Great Job! Folks in here are really knowledgable and inventive... I intend on using this AND other ideas from this website...Thanks!


----------



## nochoramet (Oct 2, 2009)

Thank you! It wasn't really that hard, because he associates my fingers with food, so when I put them in the cup he swam after them. Good luck with your fish!


----------



## 1fish2fish (Sep 10, 2009)

I need to start doing this with Demetri. I used to do it religiously with all my new fish but have gotten bad in the past months (spring semester for ya ). Demetri gets REALLY stressed when he gets cupped.. more so than any fish I've ever had. 

Jasper, Phoebe, and Chaos (the newest fish) are all fine with being cupped, although I have to worry about the PKs because they are jumpers!

I need to clean Demies tank today anyways so I guess I should get started :-D


----------



## vaygirl (Sep 10, 2009)

It works. I do this with Tango every day and he goes in with no fuss. It helps if you teach them to eat from your hand too. They're SO smart. Fish always amaze me. I have my dwarf puffer eating from tweezers now so there's less mess. They can learn things way faster then people give them credit for.


----------



## nochoramet (Oct 2, 2009)

Yeah, Chance will eat off my finger as well. They amaze me how intelligent they are. I mean, of course they aren't Einstein or anything but for a fish, they're very smart and they learn fast! I don't take my other 3 out when I change their tanks, they're pretty much chill when I vacuum the gravel out so I figure it would be pointless for me to take them out. I need to train them though, since my last day of school is May 4th...


----------



## Betta Fish Bob (Dec 31, 2009)

Nochoramet, that is smart!

You are well on your way to becoming a betta fish pro!(If you aren't already!)


----------



## nochoramet (Oct 2, 2009)

Yay! I'm trying, it's definitely a lot to learn, and even the pro's have problems, i'm sure.
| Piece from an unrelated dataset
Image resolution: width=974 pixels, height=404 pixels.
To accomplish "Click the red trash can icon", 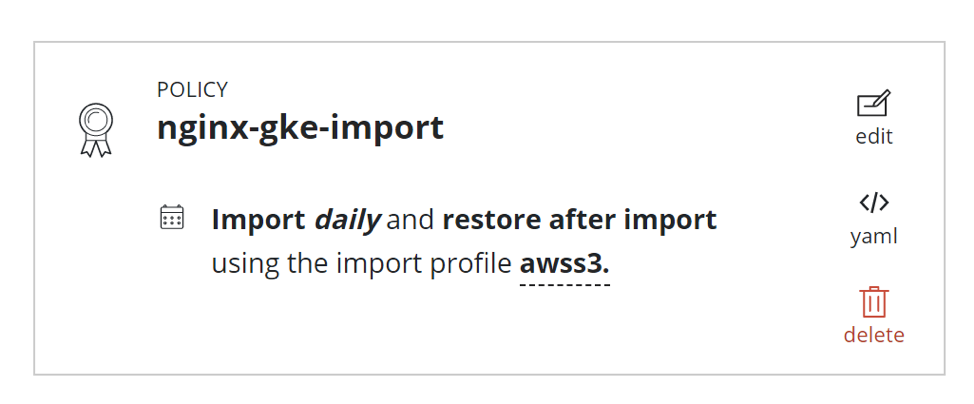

But hey, you gotta start somewhere! And thank you!


----------



## DarthMaul (Mar 30, 2010)

i net mine then get em in a cup fast haha they dont like being chased with a cup lol however, when i dip the net in, they swim right in


----------



## 1fish2fish (Sep 10, 2009)

Got demetri in the cup :thumbsup: Fed him and now he's sitting in there. Gonna do his WC then put him back in and give him a FD blood worm


----------



## dramaqueen (Jul 7, 2008)

I'm going to start feeding mine when they go in the cup.


----------



## nochoramet (Oct 2, 2009)

I think that's why he's so eager to swim in because he's thinking FOODFOODFOOD


----------



## vaygirl (Sep 10, 2009)

Clearly their motivation is NOT hard to find.


----------



## nochoramet (Oct 2, 2009)

Nope, not at all. It's like they're wearing large neon signs on their foreheads that blink FOOD-FOOD-FOOD-FOOD-FEED ME-FOOD-OMGFOODFOODFOOD-MORE FOOD PLZ-FOOD well you get the point.


----------



## 1fish2fish (Sep 10, 2009)

LOL... I think my dog has a similar sign on her forehead except hers says FOOD FOOD FOOD FEED ME FOOD OMG FOOD FOOD SQUIRREL!!!!!....... FOOD FOOD FEED ME FOOD PLEASE FEED ME FOOD LOL

Cupping Demi didn't work so well (think I left him in too long) **smacks forehead** darn Bones side tracked me for an hour LOL


----------



## nochoramet (Oct 2, 2009)

I can picture her saying that in the voice of the dogs on Up! My master made me this collar because he is a good and sma-SQUIRREL!!!!


----------



## 1fish2fish (Sep 10, 2009)

Haha... yeah. Bella starred in that movie LOL. She even does the thing where she's looking at you and all the sudden turns her head and pricks her hears LOL


----------



## FuulieQ (Jan 10, 2010)

Hmm... Freedy's such a skittish fish, I always was afraid to freak him out by putting my hands in the tank... but perhaps I should give it a shot, after reading about everyone's successes.


----------



## nochoramet (Oct 2, 2009)

@1f2f, Yeah, actually I think I saw a dog that looked like her! LOL I bet that's hilarious to see when she does that
@FuulieQ, you probably could do it, the trick is just take it slow, and if he seems like he's freaking out to much stop and leave him alone. Chance was skittish as well, but I've worked with him since February and he's gotten a lot better. Just watch him carefully and if it seems like it's too much, back off for a while.


----------



## 1fish2fish (Sep 10, 2009)

Yup.. you have to take really slow.. let the fish decide when its going to swim in the cup.


----------



## vaygirl (Sep 10, 2009)

Kilo is fine with my hand in the tank but when I try to cup him, he gets stress stripes like you would NOT believe. I suppose I better start working with him. When I switched him to the ten gallon he acted like I murdered him. He was pale and stripey.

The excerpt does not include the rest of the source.